Analysis and transformation of the image on the ba

2019-05-21 09:57发布

问题:

I have an OCR project, but it works good only with images in which the text is fairly straight, not upside down. (not rotated text) So I want to make OCR to be able to recognize any kind of images, even upside down. But I don't know what are approaches to solve this problem.

I need something like analysis of lines of letters, but even then I can't identify if line is upside down or not.

回答1:

If the images you are performing OCR on are from a magazine or book where there is lots of text on multiple lines, I suggest trying to find the rotation of the page.

Probably the simplest way to do this is applying the hough transform for lines. Since the empty space between each line of text should be a a broad white line this could work without any preprocessing of the image. Otherwise try blurring it or using the "close" morphological operation to make the lines of text into opaque blocks.

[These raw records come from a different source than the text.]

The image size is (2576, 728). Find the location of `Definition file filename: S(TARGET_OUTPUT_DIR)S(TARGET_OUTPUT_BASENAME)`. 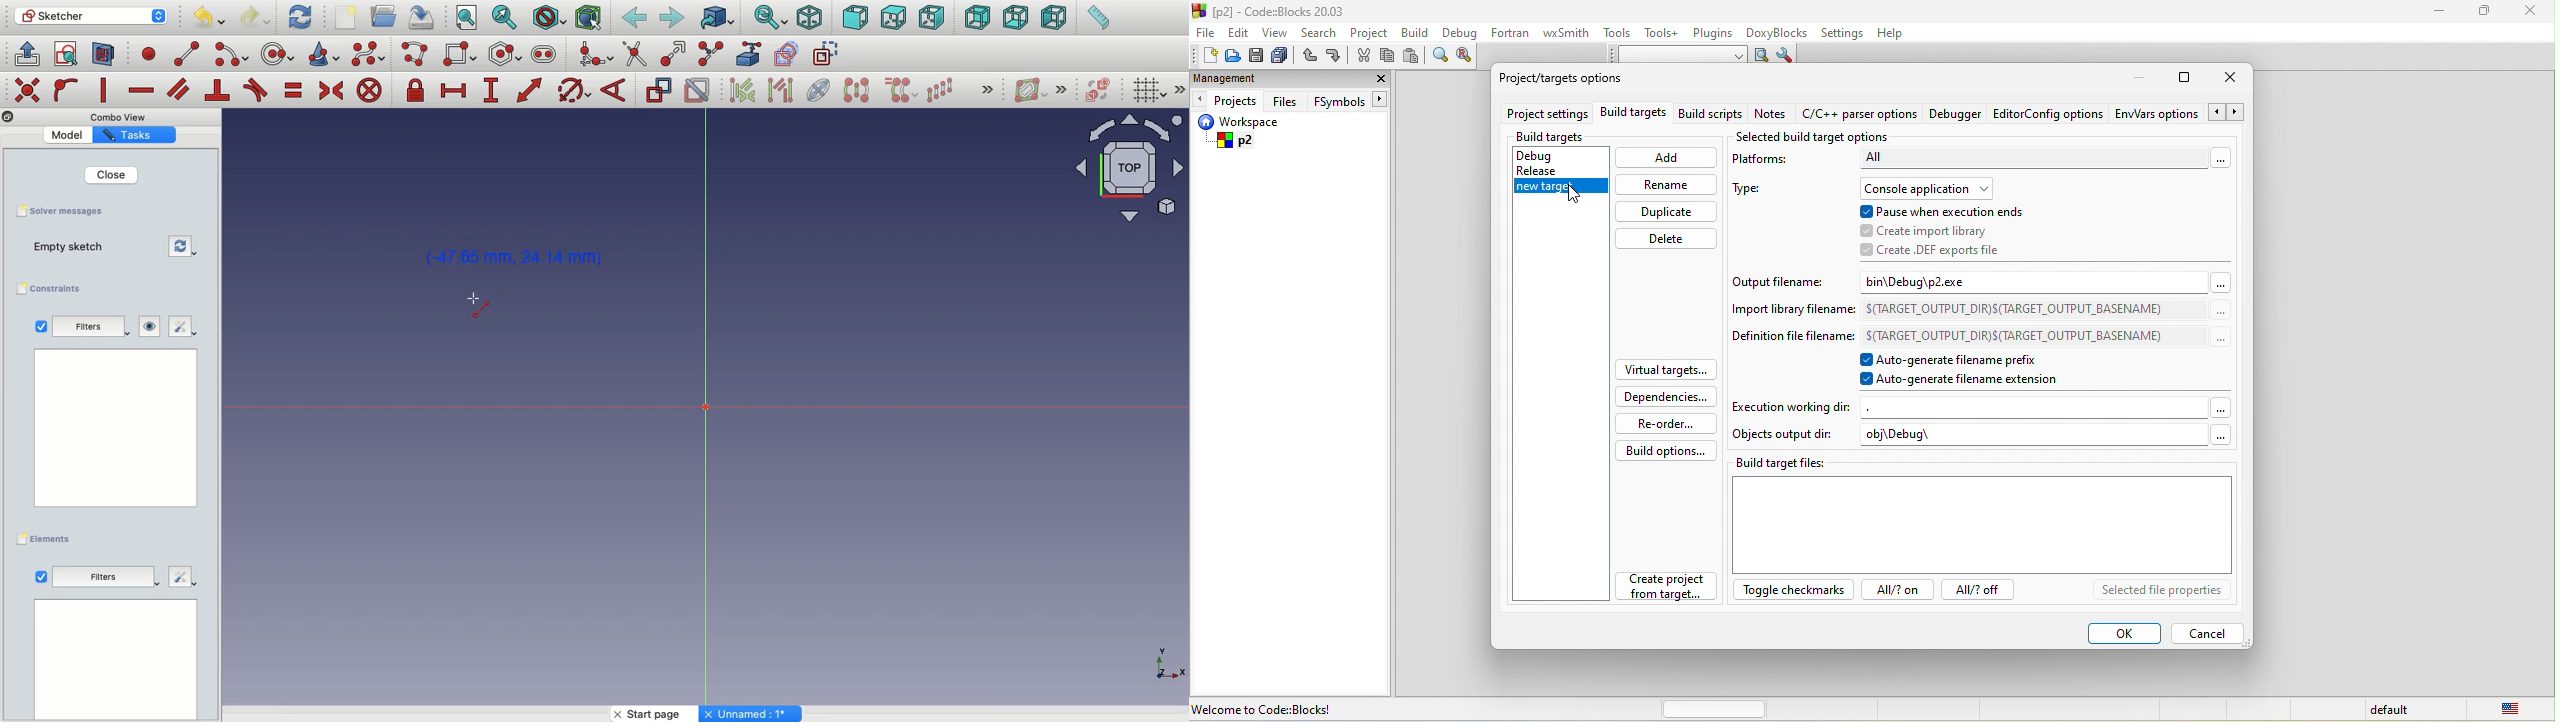

Definition file filename: S(TARGET_OUTPUT_DIR)S(TARGET_OUTPUT_BASENAME) is located at coordinates (1978, 336).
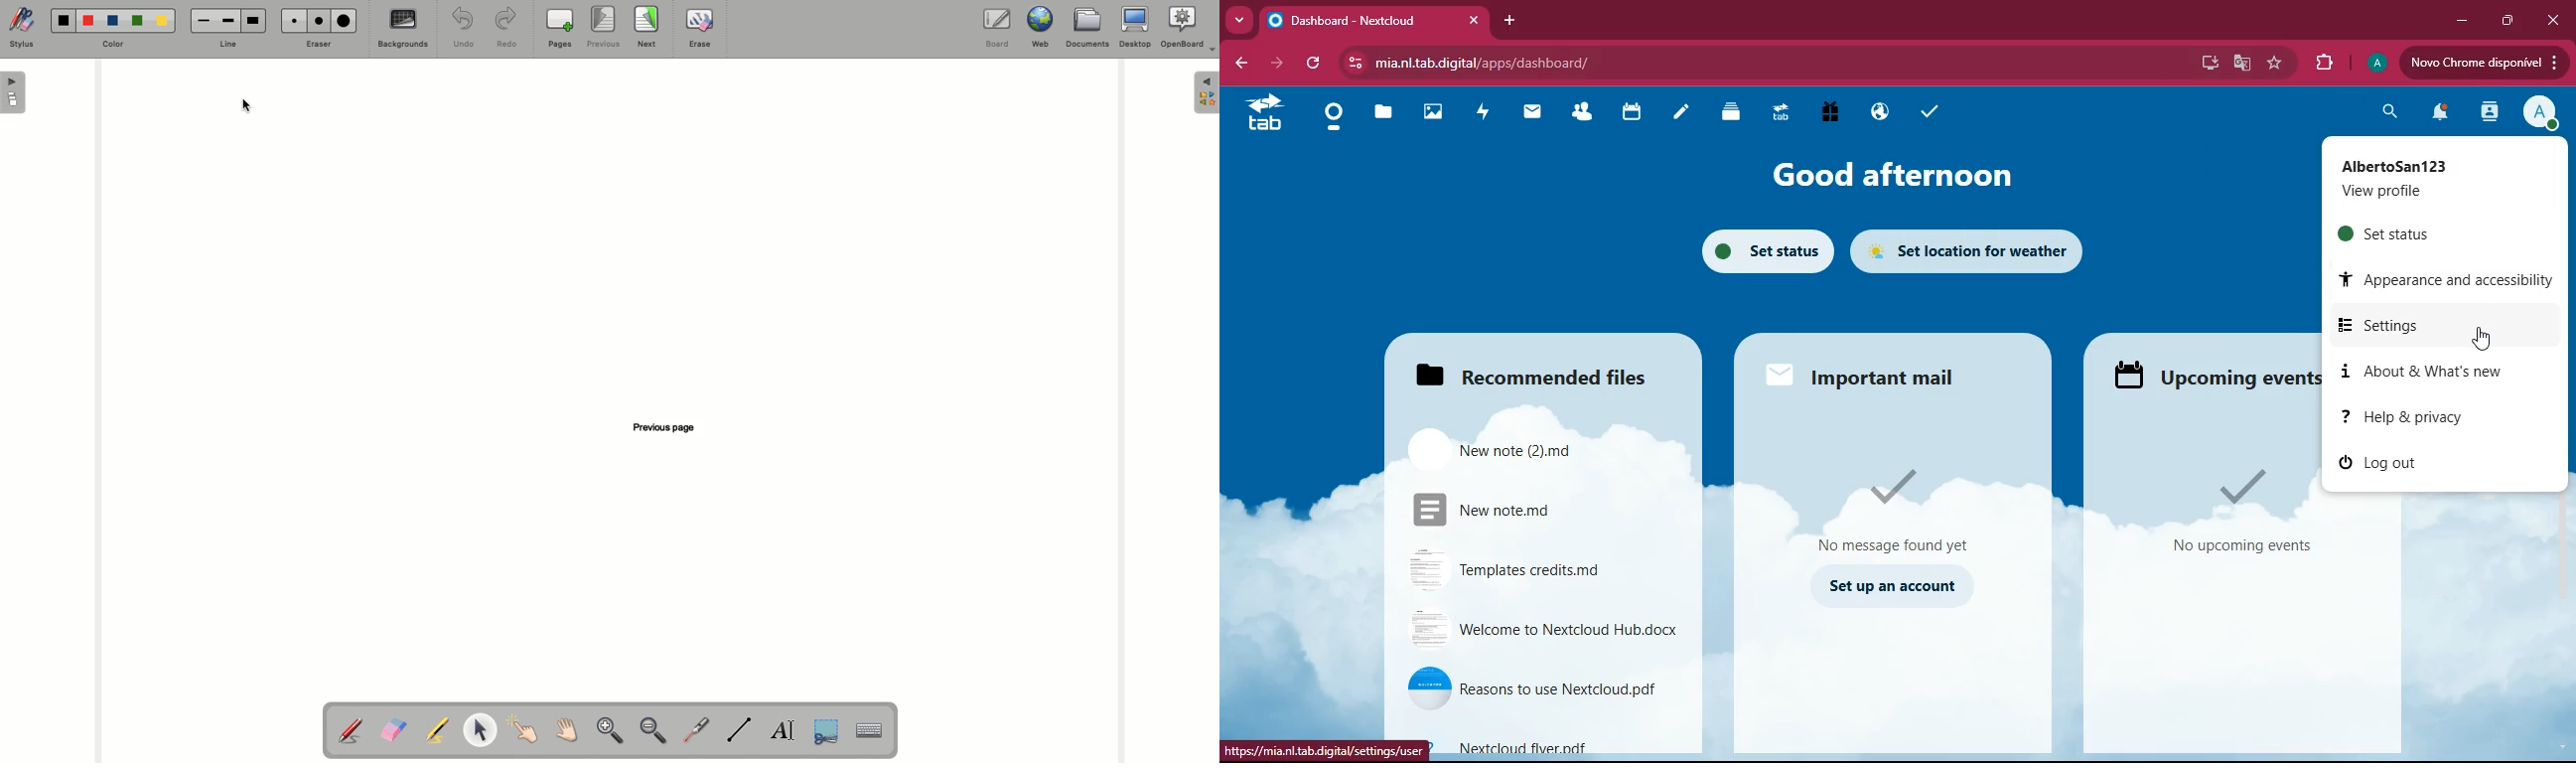  Describe the element at coordinates (1632, 114) in the screenshot. I see `calendar` at that location.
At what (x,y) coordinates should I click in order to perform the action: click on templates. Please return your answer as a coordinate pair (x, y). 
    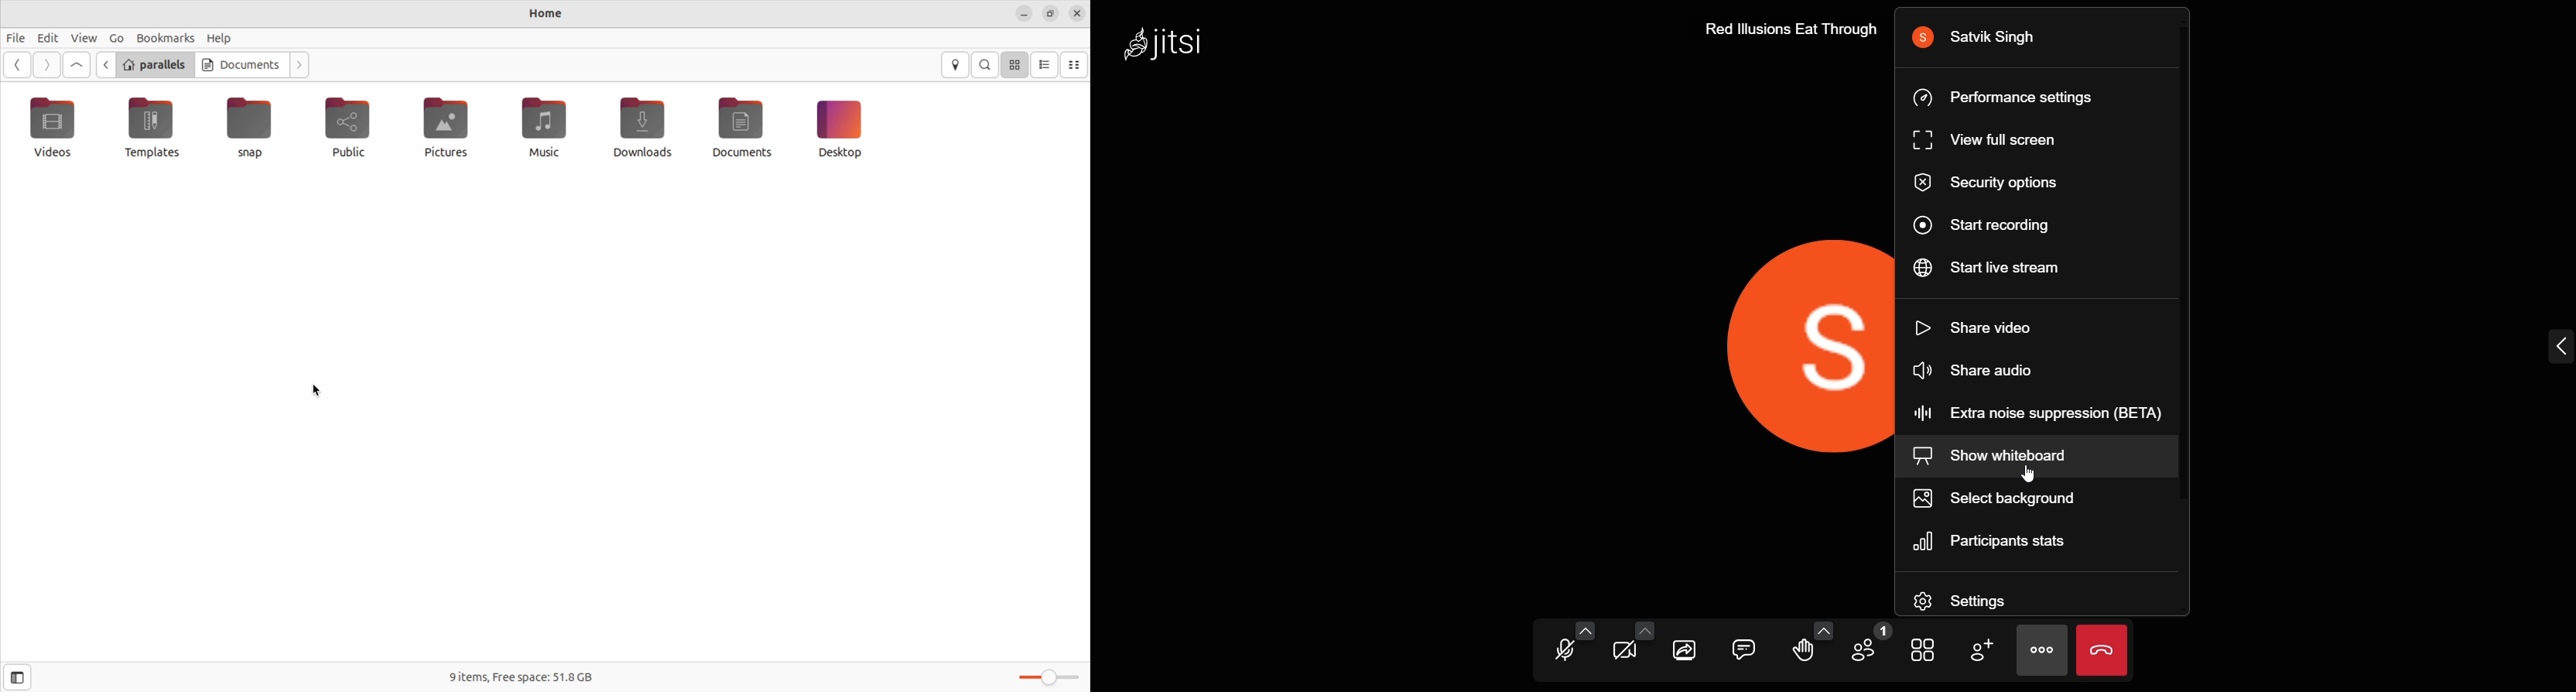
    Looking at the image, I should click on (150, 128).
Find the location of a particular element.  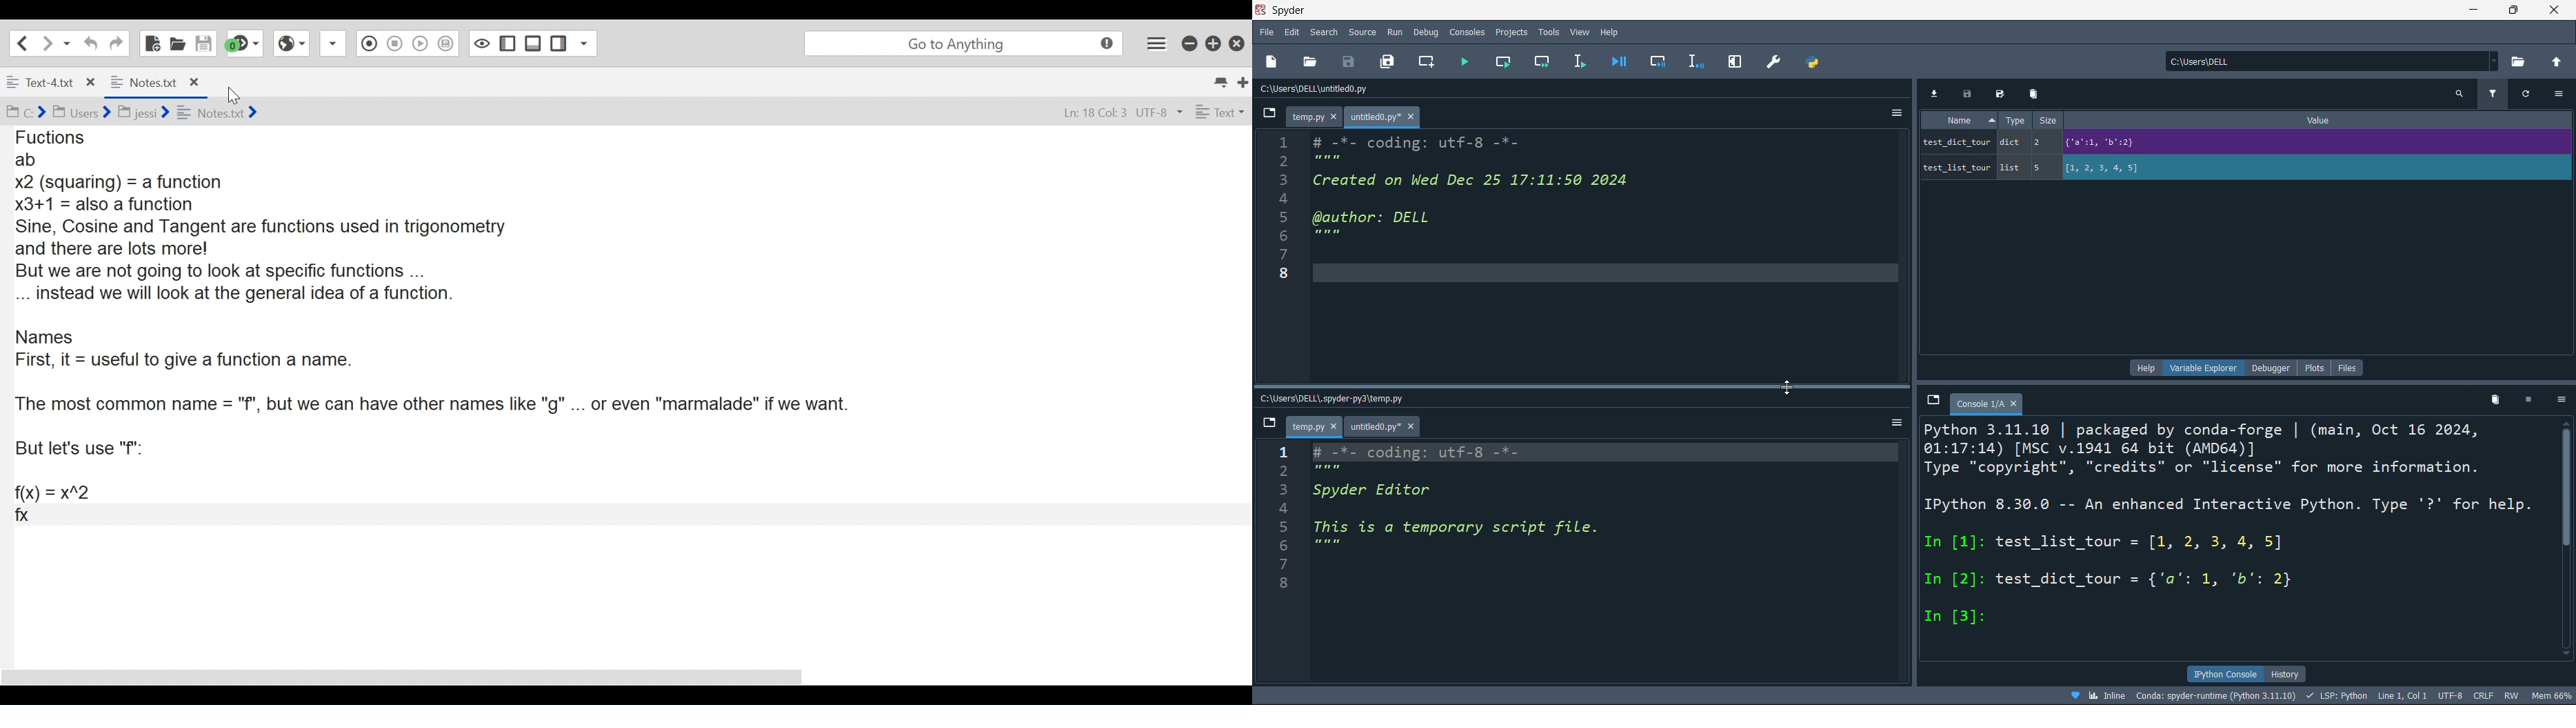

consolesn is located at coordinates (1467, 32).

Once you find the lines in the image with the hough transform you should just extract the principal angle of rotation (like the mean angle of all lines) and rotate it back.



回答2:

My answer to you will be very high level as this is not simple, as you can imagine. You probably are doing some sort of image segmentation, where you segment each character of your text. But in order to recognize the characters, even when they are rotated, you need to use a feature vector with rotational invariant characteristics. To do it some people are using

Zernike Moment

Neocognitron neural network - widely used for handwriting

I don't think it's a simple task



回答3:

Not sure if you are creating an OCR engine or using one. Most commercial OCR engines can detect that a page is upside-down (or 90 degree rotated) and auto-rotate it. For example, my company's GlyphReader OCR Engine can do that.

One simple solution is to take a portion of your image and run it through the engine at the four angles until you get back a good amount of recognized text. You can use a dictionary to see if what you are getting back is words and confidence levels to see how sure the engine is of its recognition.

If your engine can report confidence levels, and they are reporting consistently under some threshold, then you should stop and see if the document is rotated.

For 90 and 270, a hough transform will tell you whether the lines in the image are horizontal or vertical. It can also tell you if they are just slightly rotated off the horizontal so that you can correct that as well.